Mutations in the CASR gene are involved in several other conditions associated with abnormal calcium levels. Inactivating mutations that lead to a reduction in CaSR function can cause familial hypocalciuric hypercalcemia. This condition is characterized by high levels of calcium in the blood (hypercalcemia) and low levels of calcium in the urine (hypocalciuria), but affected individuals typically have no symptoms related to the condition. Rarely, affected individuals have enlarged parathyroid glands and slightly elevated levels of parathyroid hormone. Like familial isolated hyperparathyroidism, this condition is caused by mutation of a single copy of the CASR gene.
A more serious condition called neonatal severe hyperparathyroidism is caused by genetic mutations that lead to very little or no CaSR function.

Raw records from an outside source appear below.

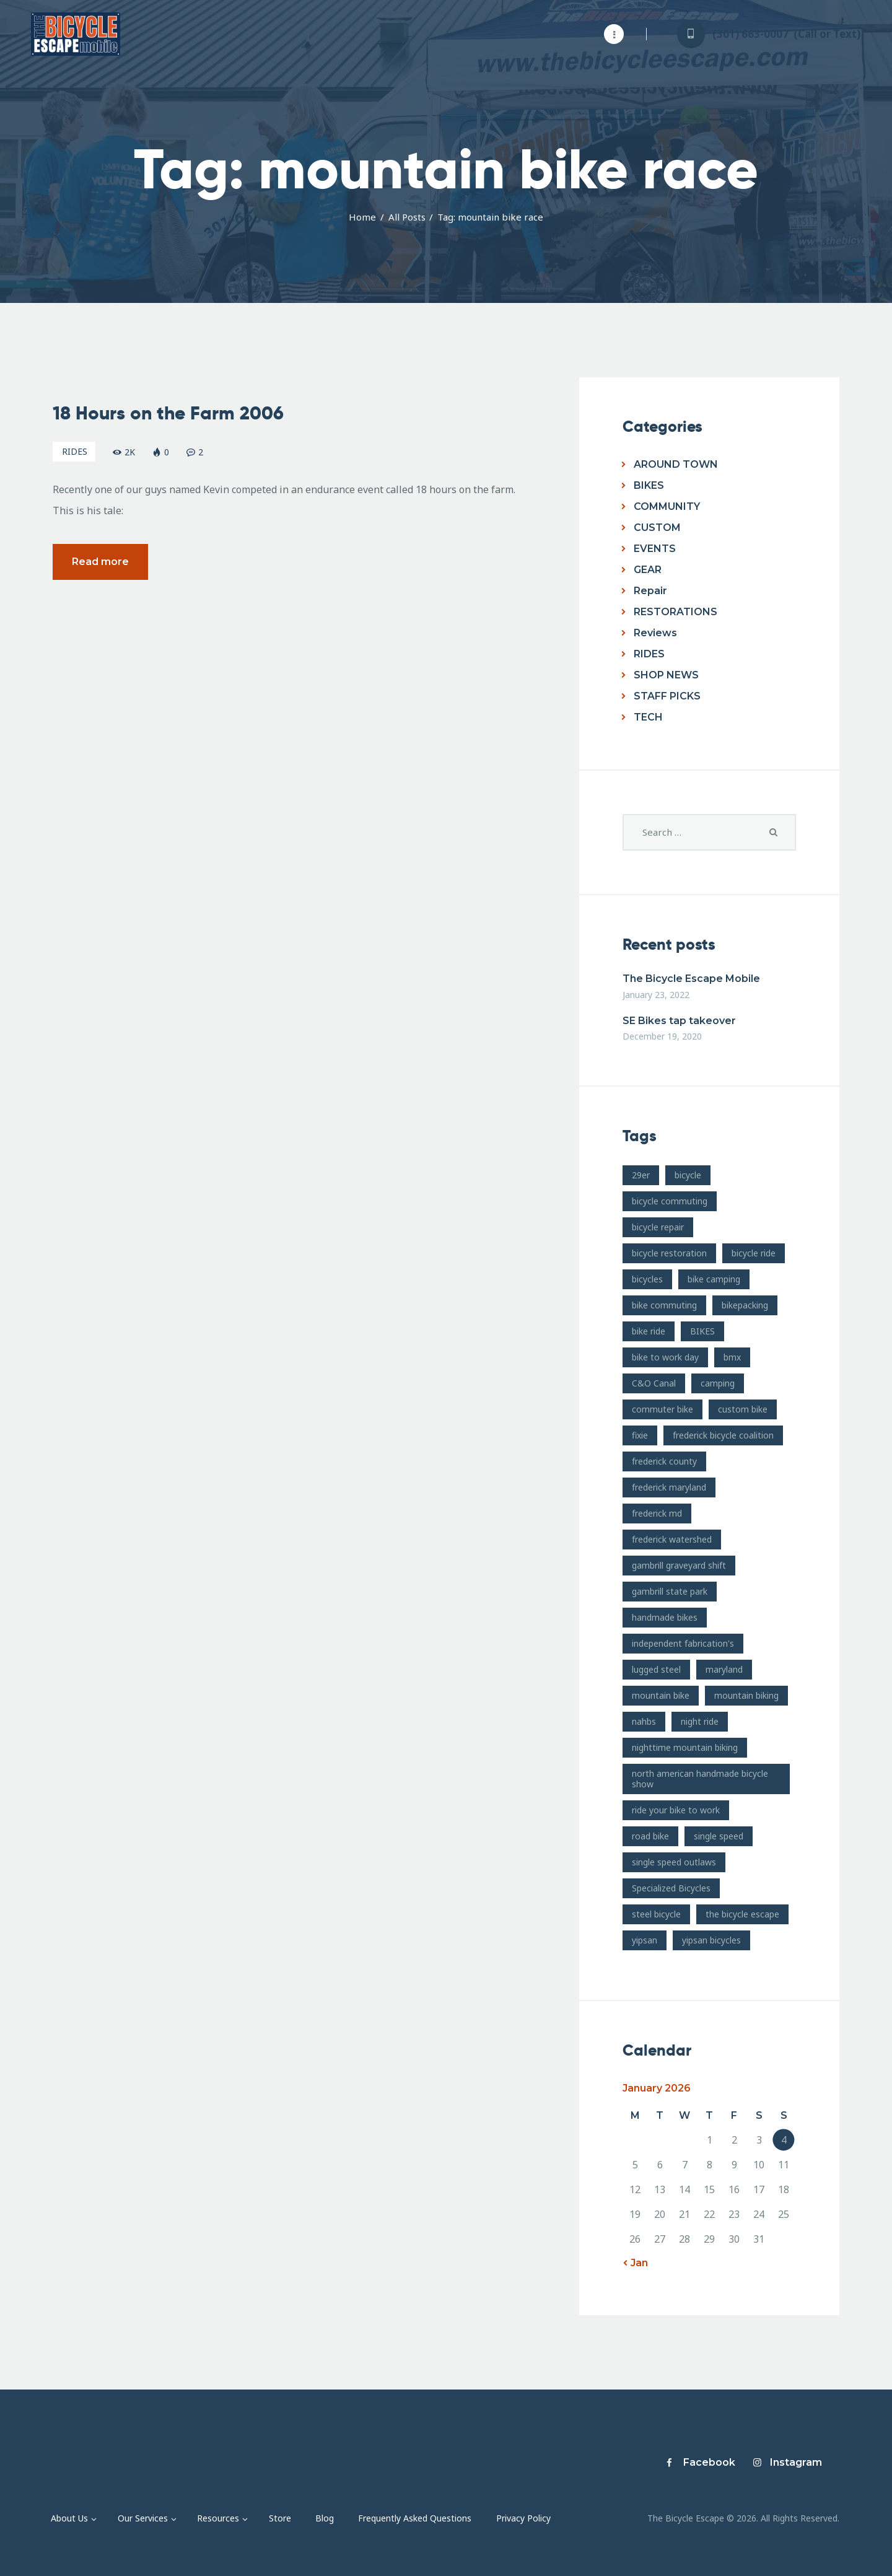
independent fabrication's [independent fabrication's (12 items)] (683, 1643)
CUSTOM (657, 527)
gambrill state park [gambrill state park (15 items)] (669, 1591)
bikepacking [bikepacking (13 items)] (745, 1305)
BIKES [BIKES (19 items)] (702, 1331)
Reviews (655, 633)
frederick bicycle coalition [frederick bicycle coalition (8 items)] (723, 1435)
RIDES (74, 456)
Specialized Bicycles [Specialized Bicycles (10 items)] (671, 1888)
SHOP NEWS (666, 675)
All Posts (407, 217)
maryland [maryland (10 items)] (724, 1669)
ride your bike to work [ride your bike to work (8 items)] (676, 1810)
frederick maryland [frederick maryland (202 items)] (669, 1487)
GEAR (648, 570)
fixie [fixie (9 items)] (640, 1435)
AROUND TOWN (676, 464)
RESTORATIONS (675, 612)
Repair (650, 591)
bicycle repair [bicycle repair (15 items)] (658, 1227)
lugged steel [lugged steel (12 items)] (656, 1669)
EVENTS (655, 548)
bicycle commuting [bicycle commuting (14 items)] (669, 1201)
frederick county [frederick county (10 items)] (664, 1461)
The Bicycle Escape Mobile (691, 978)
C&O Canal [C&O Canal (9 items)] (654, 1383)
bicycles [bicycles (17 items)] (647, 1279)
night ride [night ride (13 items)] (700, 1721)
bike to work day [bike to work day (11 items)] (665, 1357)
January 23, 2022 (656, 995)
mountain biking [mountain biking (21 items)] (746, 1695)
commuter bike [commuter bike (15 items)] (662, 1409)
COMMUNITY (667, 506)
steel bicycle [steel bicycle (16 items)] (656, 1914)
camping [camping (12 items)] (718, 1383)
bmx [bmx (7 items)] (732, 1357)
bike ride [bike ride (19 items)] (648, 1331)
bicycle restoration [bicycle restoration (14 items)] (669, 1253)
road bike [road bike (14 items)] (650, 1836)
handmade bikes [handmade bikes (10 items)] (664, 1617)
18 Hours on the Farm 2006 (168, 418)
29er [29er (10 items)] (641, 1175)
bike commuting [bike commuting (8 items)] (664, 1305)
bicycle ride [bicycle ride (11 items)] (754, 1253)
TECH (648, 717)
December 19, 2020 (662, 1036)
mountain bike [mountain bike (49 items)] (660, 1695)
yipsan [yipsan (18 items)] (644, 1940)
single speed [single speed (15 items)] (718, 1836)
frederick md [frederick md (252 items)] (657, 1513)
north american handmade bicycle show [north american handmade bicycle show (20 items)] (700, 1779)
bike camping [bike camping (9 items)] (714, 1279)
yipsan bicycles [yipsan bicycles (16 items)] (711, 1940)
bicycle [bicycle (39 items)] (688, 1175)
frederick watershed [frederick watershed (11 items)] (672, 1539)
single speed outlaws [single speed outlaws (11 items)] (674, 1862)
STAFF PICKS (667, 696)
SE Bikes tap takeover (679, 1021)
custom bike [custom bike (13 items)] (742, 1409)
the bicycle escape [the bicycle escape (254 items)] (742, 1914)
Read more (100, 566)
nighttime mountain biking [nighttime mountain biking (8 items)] (685, 1747)
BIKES (649, 485)
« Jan (635, 2263)
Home (362, 216)
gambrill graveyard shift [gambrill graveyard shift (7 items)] (679, 1565)
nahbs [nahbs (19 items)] (644, 1721)
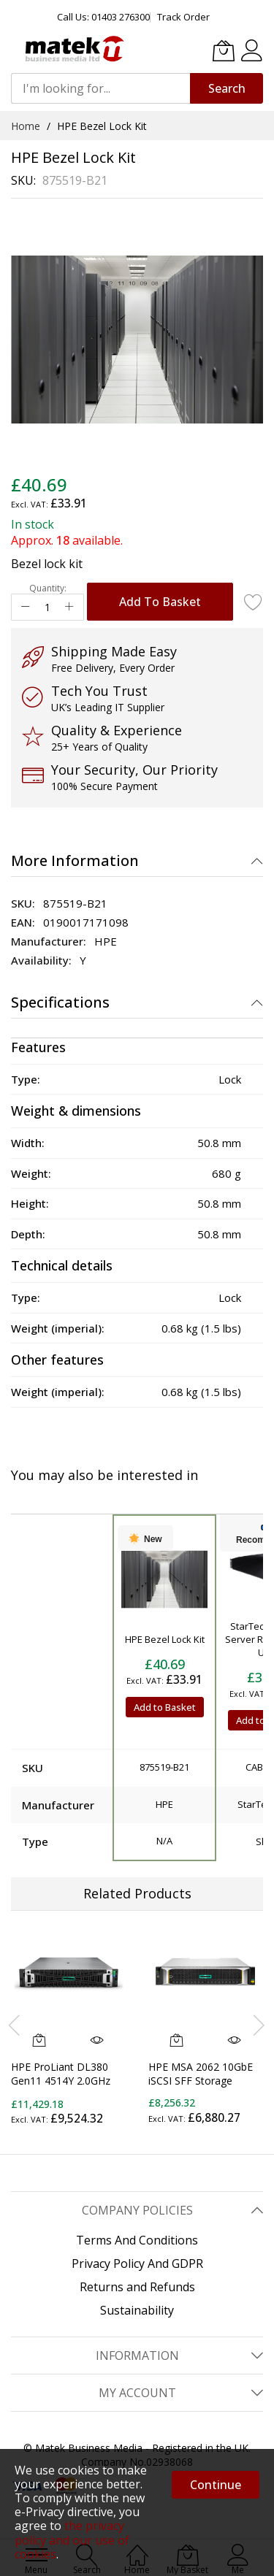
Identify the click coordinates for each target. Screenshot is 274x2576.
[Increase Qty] (69, 607)
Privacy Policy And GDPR (137, 2263)
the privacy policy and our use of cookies (72, 2539)
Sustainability (137, 2310)
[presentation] (14, 2024)
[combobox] (100, 88)
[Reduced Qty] (25, 607)
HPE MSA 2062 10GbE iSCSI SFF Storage (200, 2074)
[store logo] (73, 49)
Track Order (183, 16)
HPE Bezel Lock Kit (165, 1639)
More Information (75, 860)
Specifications (60, 1002)
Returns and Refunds (137, 2287)
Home (25, 126)
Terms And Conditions (137, 2240)
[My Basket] (224, 50)
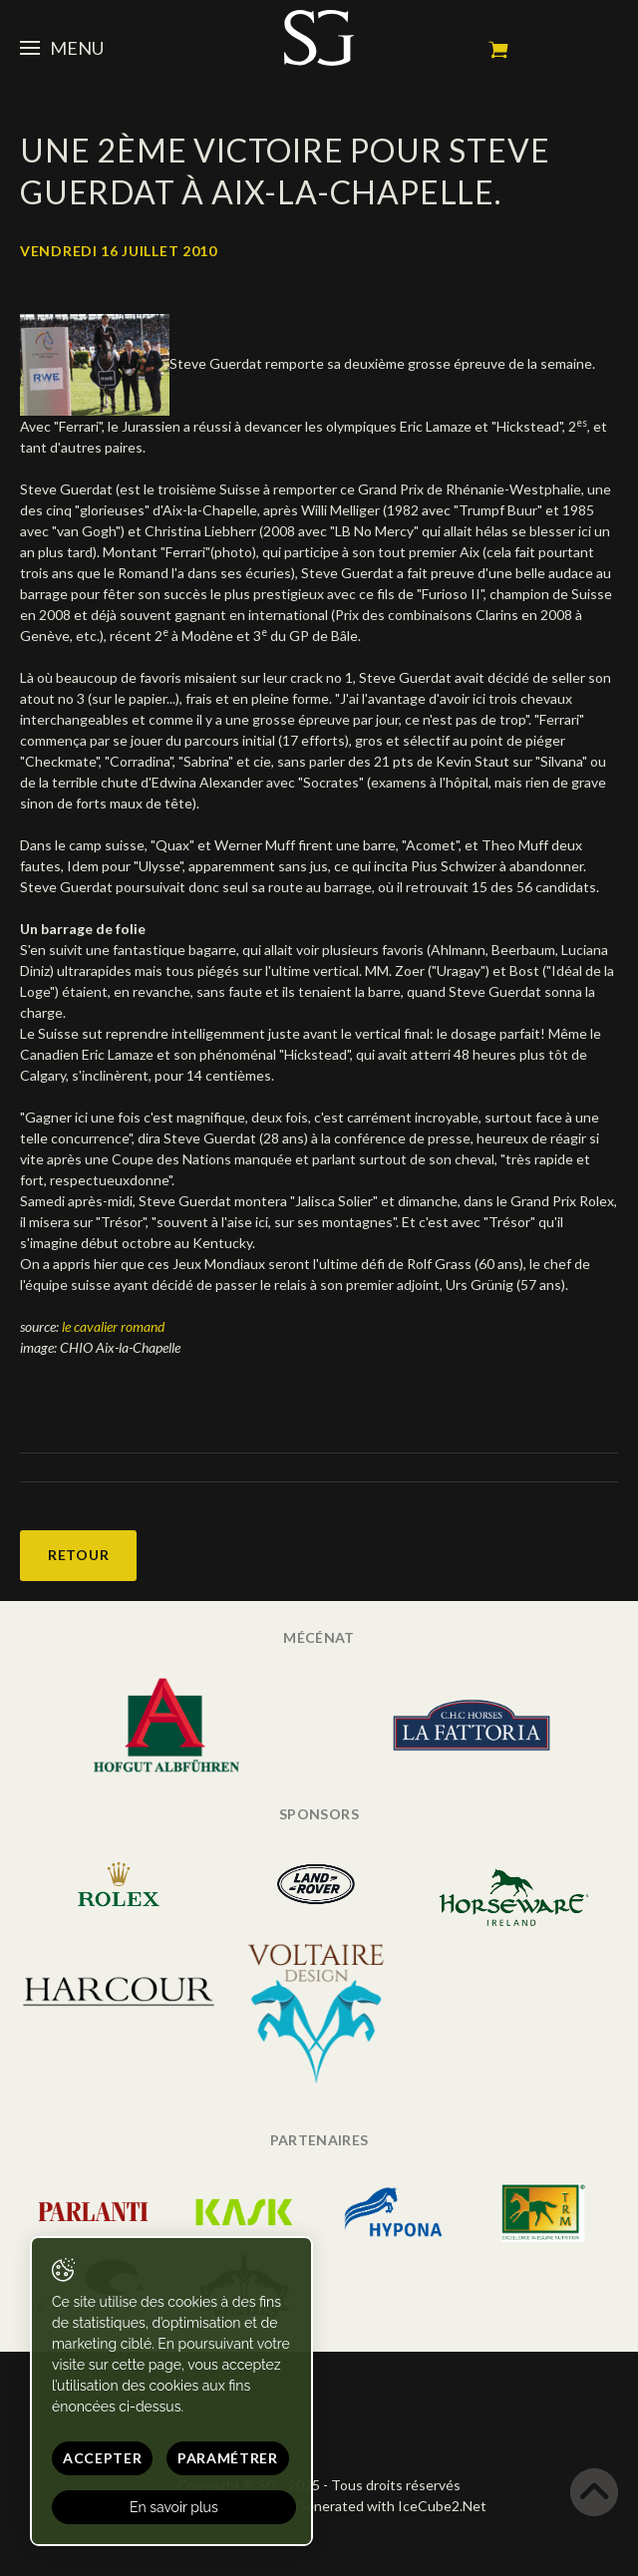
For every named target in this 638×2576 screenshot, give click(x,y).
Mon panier (498, 50)
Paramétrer (227, 2457)
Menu (62, 48)
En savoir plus (174, 2507)
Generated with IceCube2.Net (390, 2505)
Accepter (103, 2457)
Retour (78, 1554)
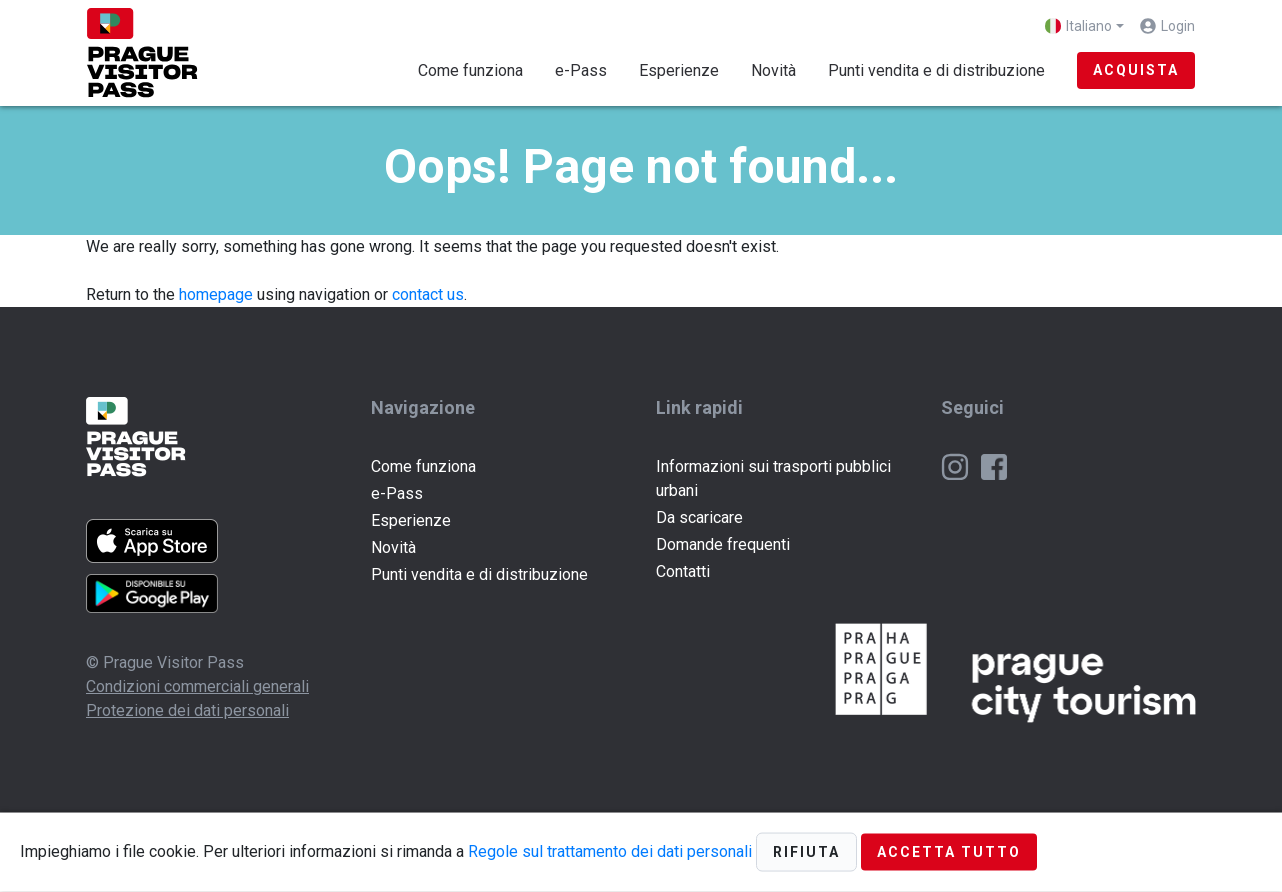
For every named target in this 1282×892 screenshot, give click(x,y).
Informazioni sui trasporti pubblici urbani (773, 478)
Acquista (1136, 70)
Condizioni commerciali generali (197, 686)
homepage (216, 294)
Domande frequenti (723, 544)
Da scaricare (699, 517)
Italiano (1078, 26)
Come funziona (470, 70)
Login (1178, 26)
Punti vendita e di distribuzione (936, 70)
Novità (773, 70)
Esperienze (679, 70)
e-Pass (581, 70)
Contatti (683, 571)
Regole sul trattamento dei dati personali (610, 850)
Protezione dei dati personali (187, 710)
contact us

In people with this condition, both copies of the CASR gene are altered. Neonatal severe hyperparathyroidism is a potentially fatal condition that becomes apparent in infants under the age of 6 months. Affected babies often have overgrowth of one or more of their parathyroid glands (parathyroid hyperplasia), causing high levels of parathyroid hormone in their blood. The excess hormone abnormally stimulates the release of calcium into the blood, causing hypercalcemia. The calcium is often removed from bone, resulting in skeletal abnormalities. The extreme hypercalcemia in these individuals can lead to neurological problems because the excess calcium interferes with nerve signaling.